For either build option, a number of build options can be used to customize the build.
Build Options¶
Dripline build options include:
Dripline_BUILD_EXAMPLES(BOOL)¶if ON, builds the example applications
Dripline_BUILD_PYTHON(BOOL)¶if ON, builds utilities used by the Python wrapping (Dripline python wrapping is done in Dripline-python)

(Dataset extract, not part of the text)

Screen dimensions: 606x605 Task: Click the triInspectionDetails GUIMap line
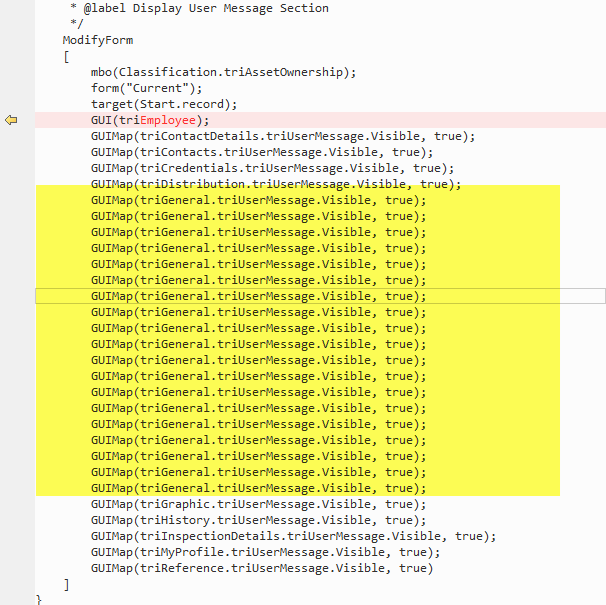click(293, 536)
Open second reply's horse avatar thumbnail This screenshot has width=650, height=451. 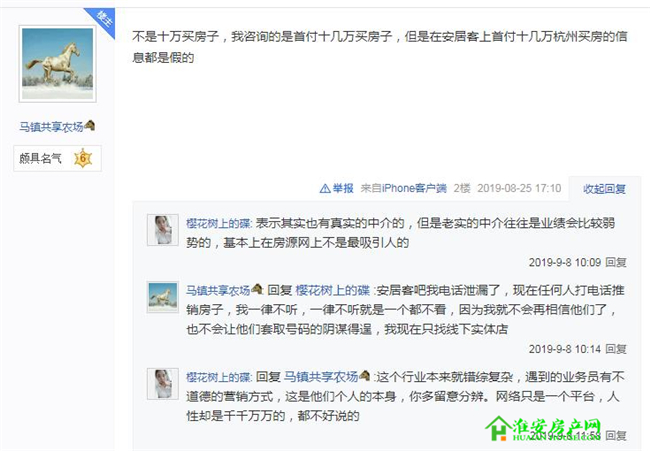(162, 297)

Dripline_ENABLE_EXECUTABLES(BOOL)¶if ON, builds the Dripline executables
Dripline_ENABLE_TESTING(BOOL)¶if ON, builds the testing application
Dripline_MAX_PAYLOAD_SIZE(INT)¶Maximum payload size in bytes
Dripline_PYTHON_THROW_REPLY_KEYWORD¶keyword used by the python wrapping that indicates that the thrown object is a reply message to be sent
From the built-in CMake options, users may be interested in adjusting the build type to control the level of compiler optimization and terminal output. The CMake option and possible values are:
CMAKE_BUILD_TYPE(STRING: [Debug || Release])¶Debugprints info and debug messages, and can print trace messages; low compiler optimization; debugging symbols included
Releaseonly prints warning and error messages; highly optimized, and no debugging symbols included
Standalone Option¶
In standalone mode, one compiles only the dripline-cpp repository and its dependencies. This option is best for testing, providing access to command-line tools, or when a derrived software product uses dripline-cpp as an external dependency. This is the approach used in the Dockerfile, which is included in the dripline-cpp repository and used to automatically build dripline-cpp container images. Dripline-python’s recommended build also expects dripline-cpp as an external dependency. The steps are:
Clone the repository:
git clone https://github.com/driplineorg/dripline-cpp --recurse-submodules
Create a build directory:
cd dripline-cpp mkdir build cd build
Run CMake:
cmake ..
Build and install:
make install
Submodule Option¶
The submodule build configuration is for when the dripline-cpp is being include as a git submodule in some derived package’s repository. This option is best when you want to track and pin the exact dripline-cpp version to be used in another project and you want to build them together using cmake. The steps for this mode are:
Go to the top-level directory of the parent pacakge in which you want to include dripline-cpp:
cd /path/to/my_package
Add the submodule:
git submodule add https://github.com/driplineorg/dripline-cpp [desired path]
Set the desired dripline build options from the parent package’s CMakeLists.txt file.